What has been tabled in the African EPA negotiations significantly extends what Europe is prepared to accept by way of cumulation using inputs from third nations. Although this has not, nor will be formally extended to Cariforum, it appears that if the European Commission is requested by Cariforum to offer the same treatment, this is likely to be agreed by Europe.
In essence, what is on offer is a significant extension of possibilities for trade and investment as the Africa EPAs will provide for full cumulation.
Without going fully into the technical details, the texts allow under certain conditions EPA signatory nations to cumulate with other countries which have duty-free quota-free access to the EU market through the generalized system of preferences and on a case by case basis with countries linked to the EU by a free trade agreement for products which enter duty-free and quota-free. Significantly the texts allow African EPA signatory nations to use as originating, materials which are subject to MFN zero duty when imported into Europe; an offer which would appear to allow the Caribbean, global sourcing of all EU zero rated MFN imported products.
What this could mean practically for Cariforum, if a request to Europe is made and accepted, is the sourcing of inputs from Mercosur, Andean and Central American nations once the free trade aspects of their association agreements come into force.
If Cariforum acts, what is now on offer to Africa could offer new opportunities for Caribbean companies and external investors to make use of the region as a manufacturing or processing base for Europe utilising hemispheric inputs.
This could be especially important as the negotiation of Europe’s association agreements with Latin America are now advancing at a rapid pace, threatening to eclipse over a short period, the underutilised duty and quota free access that Cariforum nations have so long had with Europe.
On March 22 the EU and Central America (Costa Rica, El Salvador, Guatemala, Honduras, Nicaragua and Panama) initialled a comprehensive association agreement that includes a range of gradually introduced free trade provisions that include many products that the Caribbean supplies to the EU market. On March 24 the EU, Colombia and Peru initialled a similar association agreement with a free trade component after a negotiation lasting for just one year.
It too allows access for many of the same products produced in the Caribbean.
And it is clear that despite difficulties, the all-but-announced collapse of the Doha Round is now acting as a spur for Europe to conclude as rapidly as possible an EU Mercosur association agreement. While specific problems remain in respect of Argentina and Paraguay’s readiness, European officials suggest that completion may be possible in 2012.
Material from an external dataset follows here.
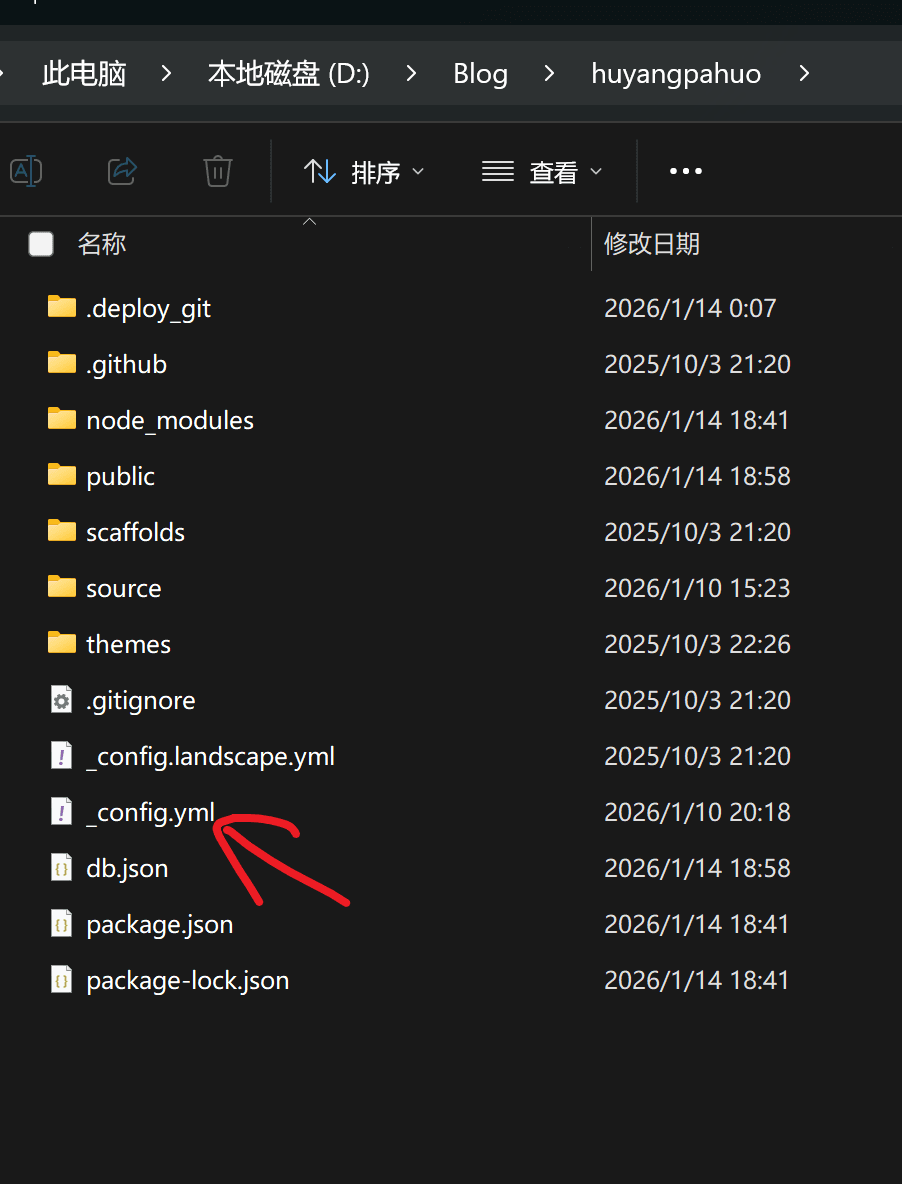Toggle the select-all checkbox beside 名称

click(x=41, y=244)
As this is being written leaders from the world’s five most important emerging economies – Brazil, Russia, India, China, and South Africa – are concluding what has become known as the BRICS summit. In a demonstration of how rapidly and dramatically the world is changing, they agreed to strengthen co-ordination and mutual cooperation on reform of the international currency system, commodity price fluctuations, climate change and sustainable development. They also signalled their intention to encourage the US and Europe to end their 65-year monopoly on the leadership of multilateral institutions.
Cariforum needs to function and above all to act on all of these developments if the Caribbean economy is not to be eclipsed.